Despite Brad’s continuing admonitions, Ruger growled at their guest from time to time. Deer heads mounted on the walls stared out through glassy eyes and stuffed ducks on plaques flew
imaginary circles around the furniture. Framed family pictures included one of a younger Brad Barnett in Marine fatigues. In the snapshot, he was holding a scoped rifle in the crook of his arm.
“I guess you’re wondering what the friction between me and Leigh is about?”
“None of my business,” Winter said. “But she does remind me of this girl I knew in grade school. Alice Murphy went out of her way to make my life hell. Whenever she saw me, she’d either stick out her tongue, rub my hair the wrong way, or pinch me. At a class reunion years later she told me she’d had a horrible crush on me in the third grade, and when I ignored her, she gave me a hard time to get my attention. Didn’t seem like that to me at the time, of course. I mean, she terrorized me.”
Brad smiled. “I went with Leigh from the sixth grade through high school,” he said. “She was something back then. A finer, better looking, and sweeter girl never drew a breath. All the way up until I joined the Marines. I wasn’t ready to go to college, and she was, and there was no war on then.
“Leigh’s mother died from a heart attack a few weeks after I entered boot camp. No warning. She just closed her eyes while sitting in her chair watching some TV sitcom. Leigh and her father didn’t even notice until the show was over. They thought she’d fallen asleep. That’s the way to go out.”

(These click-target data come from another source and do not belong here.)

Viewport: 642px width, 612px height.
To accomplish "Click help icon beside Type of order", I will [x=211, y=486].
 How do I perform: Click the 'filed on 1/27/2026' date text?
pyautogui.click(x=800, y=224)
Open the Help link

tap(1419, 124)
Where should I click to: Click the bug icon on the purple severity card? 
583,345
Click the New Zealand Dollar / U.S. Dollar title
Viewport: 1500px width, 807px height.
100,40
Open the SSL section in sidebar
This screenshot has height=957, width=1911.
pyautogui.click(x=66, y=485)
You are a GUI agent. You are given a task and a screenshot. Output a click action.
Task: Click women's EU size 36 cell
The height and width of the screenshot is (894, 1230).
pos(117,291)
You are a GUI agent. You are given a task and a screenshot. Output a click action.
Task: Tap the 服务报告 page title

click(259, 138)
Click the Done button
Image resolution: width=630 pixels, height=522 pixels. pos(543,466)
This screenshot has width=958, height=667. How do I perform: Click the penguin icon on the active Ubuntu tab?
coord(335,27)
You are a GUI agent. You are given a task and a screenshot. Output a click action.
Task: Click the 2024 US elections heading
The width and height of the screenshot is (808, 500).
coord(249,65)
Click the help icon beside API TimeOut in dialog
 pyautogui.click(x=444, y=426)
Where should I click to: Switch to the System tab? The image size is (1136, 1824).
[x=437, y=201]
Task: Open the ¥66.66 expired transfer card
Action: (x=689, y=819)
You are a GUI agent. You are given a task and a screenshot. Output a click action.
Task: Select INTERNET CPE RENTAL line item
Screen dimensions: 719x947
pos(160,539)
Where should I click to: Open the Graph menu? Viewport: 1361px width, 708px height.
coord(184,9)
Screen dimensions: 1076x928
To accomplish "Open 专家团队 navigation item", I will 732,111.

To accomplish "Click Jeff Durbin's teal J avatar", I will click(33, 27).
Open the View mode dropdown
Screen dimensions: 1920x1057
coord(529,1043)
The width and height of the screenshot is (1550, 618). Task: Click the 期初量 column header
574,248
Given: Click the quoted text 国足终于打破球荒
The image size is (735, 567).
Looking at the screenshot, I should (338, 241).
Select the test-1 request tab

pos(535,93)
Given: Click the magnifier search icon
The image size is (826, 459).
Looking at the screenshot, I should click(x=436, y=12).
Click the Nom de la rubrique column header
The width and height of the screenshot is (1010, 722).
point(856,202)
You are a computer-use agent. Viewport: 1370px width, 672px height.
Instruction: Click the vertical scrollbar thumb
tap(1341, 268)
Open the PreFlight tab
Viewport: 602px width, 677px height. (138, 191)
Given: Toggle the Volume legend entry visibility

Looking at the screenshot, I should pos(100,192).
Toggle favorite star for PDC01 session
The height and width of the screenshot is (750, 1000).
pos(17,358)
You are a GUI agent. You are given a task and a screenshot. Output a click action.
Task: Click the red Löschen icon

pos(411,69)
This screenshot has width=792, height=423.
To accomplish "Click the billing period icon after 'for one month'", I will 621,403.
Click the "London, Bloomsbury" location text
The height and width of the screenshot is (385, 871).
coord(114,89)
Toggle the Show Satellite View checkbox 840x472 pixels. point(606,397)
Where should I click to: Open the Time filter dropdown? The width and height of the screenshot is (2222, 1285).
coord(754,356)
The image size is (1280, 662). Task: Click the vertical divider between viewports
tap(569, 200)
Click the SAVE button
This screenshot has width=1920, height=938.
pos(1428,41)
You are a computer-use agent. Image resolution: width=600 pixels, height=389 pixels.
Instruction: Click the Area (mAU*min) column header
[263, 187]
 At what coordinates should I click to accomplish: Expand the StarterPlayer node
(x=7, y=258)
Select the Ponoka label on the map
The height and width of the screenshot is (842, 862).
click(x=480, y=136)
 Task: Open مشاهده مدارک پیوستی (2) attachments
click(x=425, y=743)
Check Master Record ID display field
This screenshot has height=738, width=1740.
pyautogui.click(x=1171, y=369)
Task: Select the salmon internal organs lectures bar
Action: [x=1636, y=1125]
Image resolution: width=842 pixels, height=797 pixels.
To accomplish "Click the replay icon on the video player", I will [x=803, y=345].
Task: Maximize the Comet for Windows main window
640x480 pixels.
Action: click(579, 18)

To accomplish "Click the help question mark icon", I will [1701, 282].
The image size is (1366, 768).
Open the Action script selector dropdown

“I like to imagine I could die in my sleep,” Winter said.
“During my four years in the corps, we drifted apart. Each time I came home, our thing was more strained and since we weren’t together like before, our differences were more obvious to us. And I picked up drinking in the corps out of boredom. Leigh rarely drank and she had no patience for a drunk. We didn’t fit the way we had before and I wasn’t the same person I was when I left. She couldn’t cope. In my defense, I was a cocky jerk with a beer in one hand and a large chip on my shoulder. I was TPP positive then.”